__Exercise directions__:
Revise the records below so that each "Open" becomes "Expand", with everything else unchanged. Write out the revised records without the pictures.

__Given records__:
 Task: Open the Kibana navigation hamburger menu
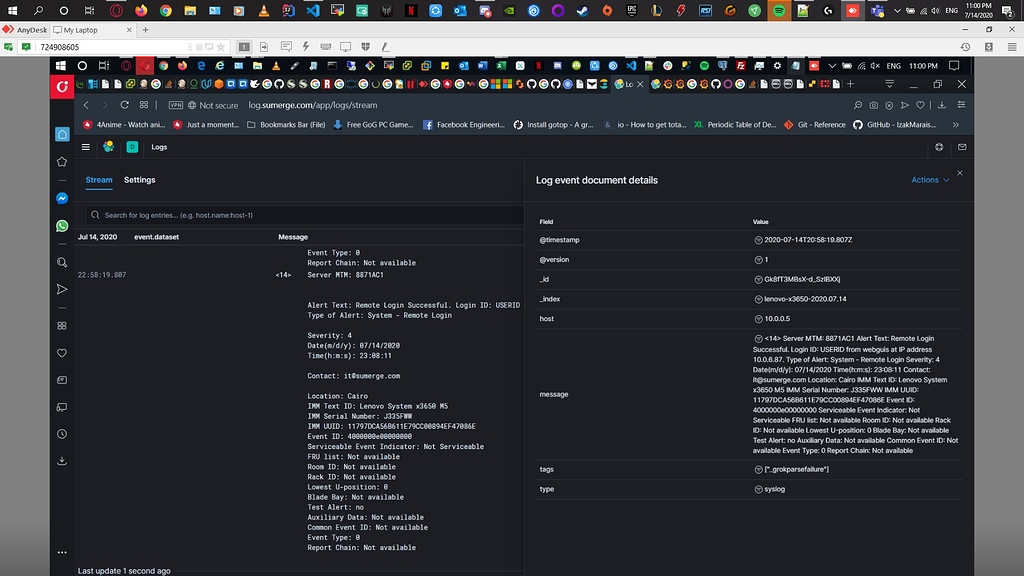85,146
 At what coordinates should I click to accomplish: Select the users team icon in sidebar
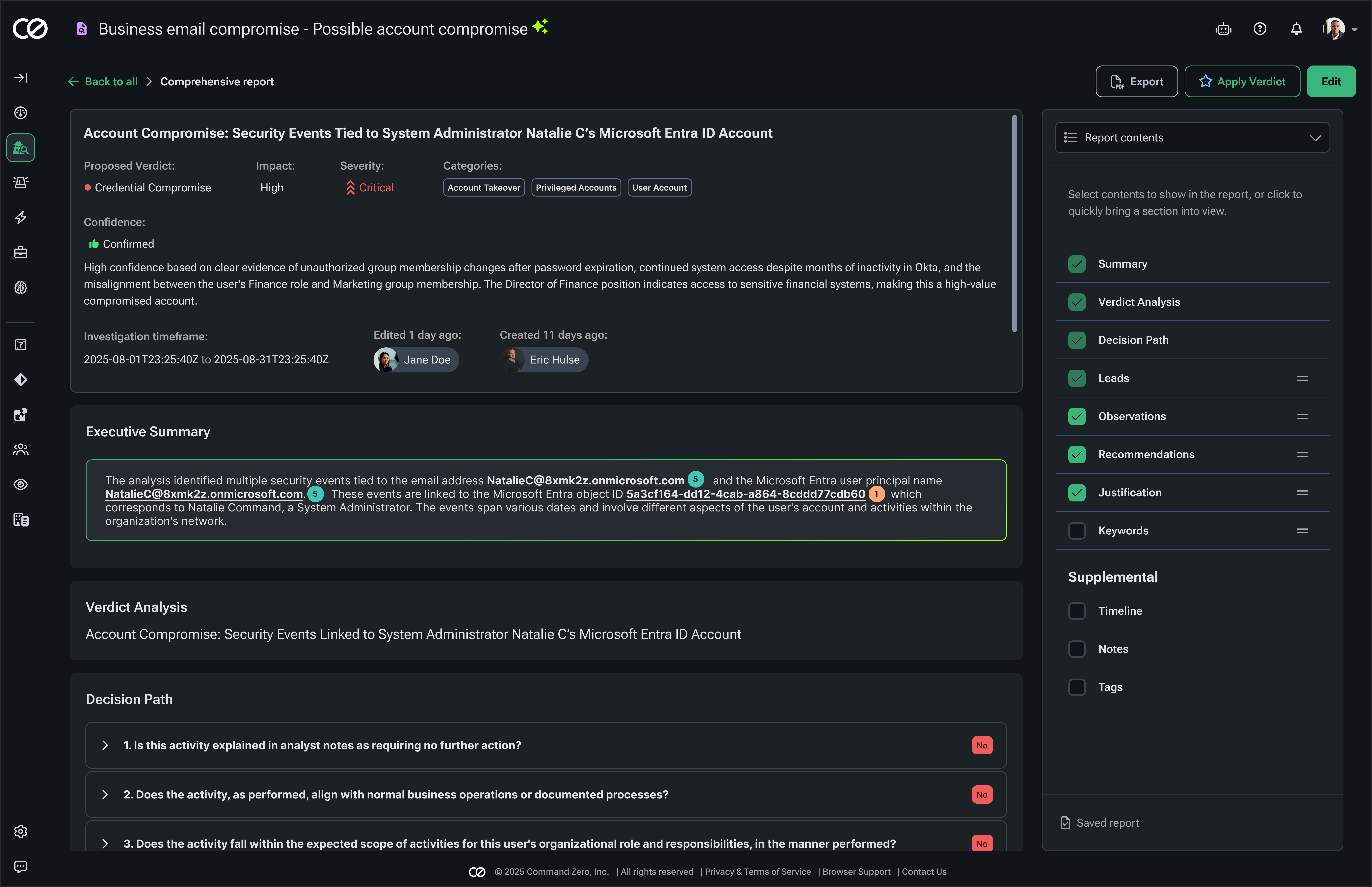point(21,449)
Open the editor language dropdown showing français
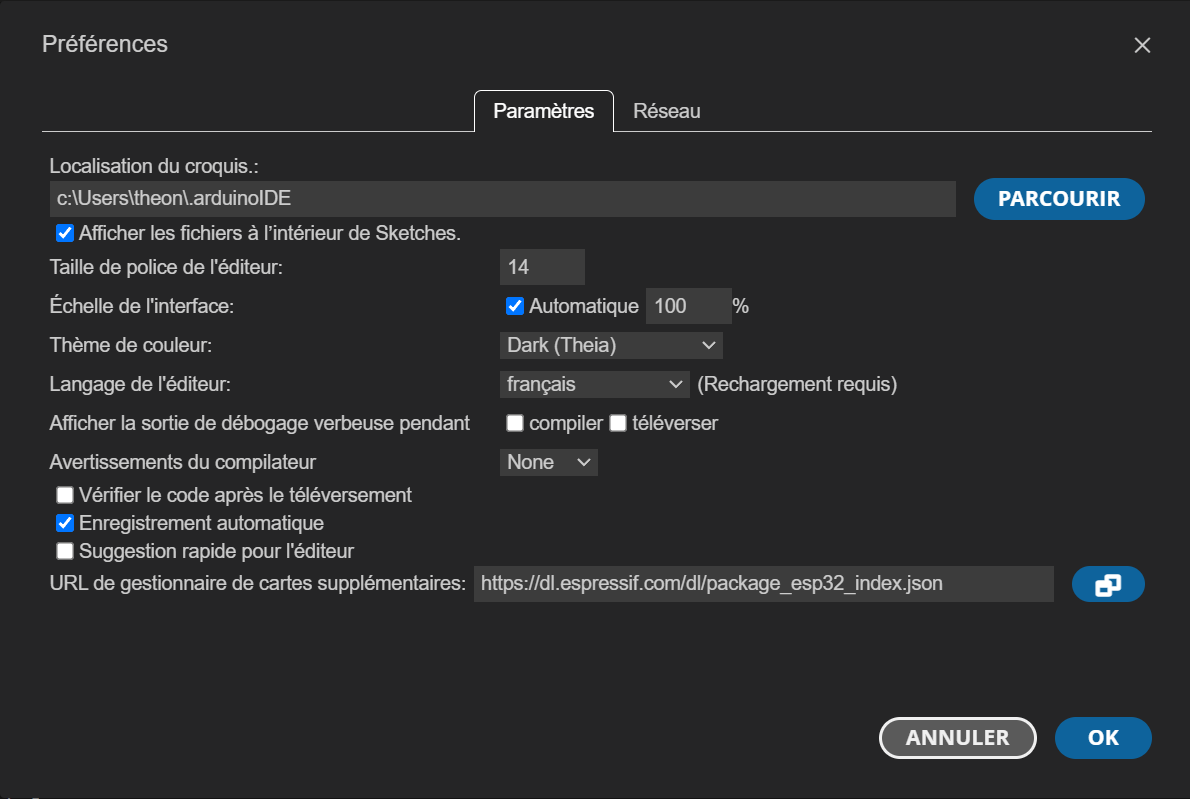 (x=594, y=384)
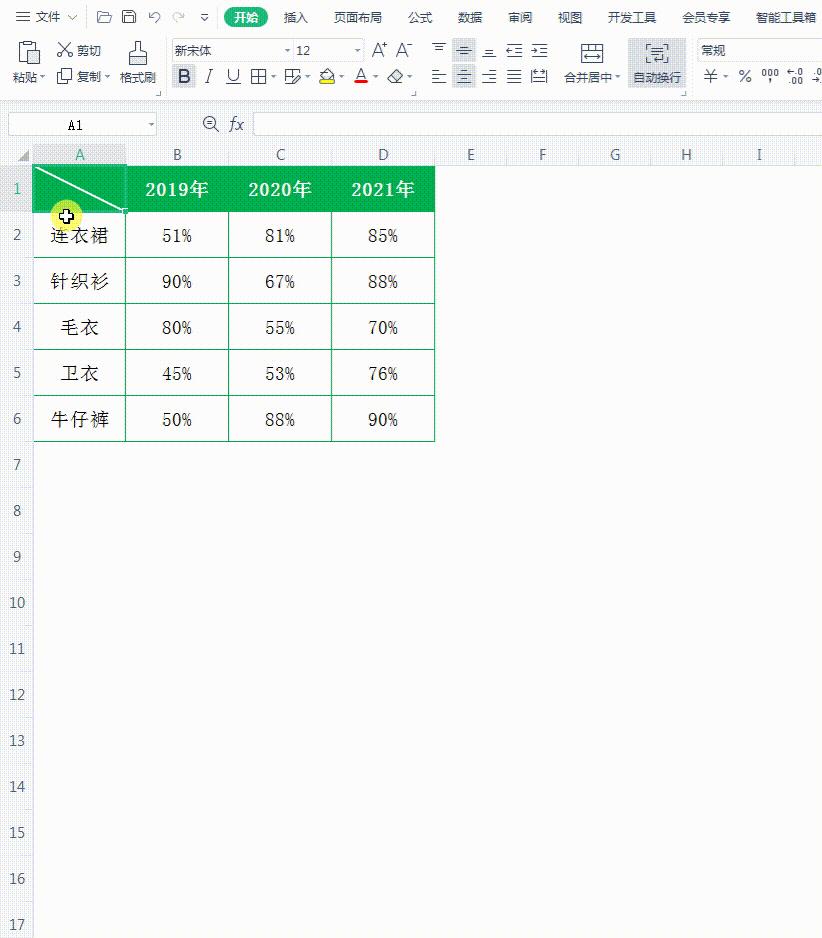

__The answer__:
 Task: Expand the Kibana navigation hamburger menu
85,146
 At what coordinates should I click to accomplish: Select the users team icon in sidebar
point(21,449)
Expand the editor language dropdown showing français
 (x=594, y=384)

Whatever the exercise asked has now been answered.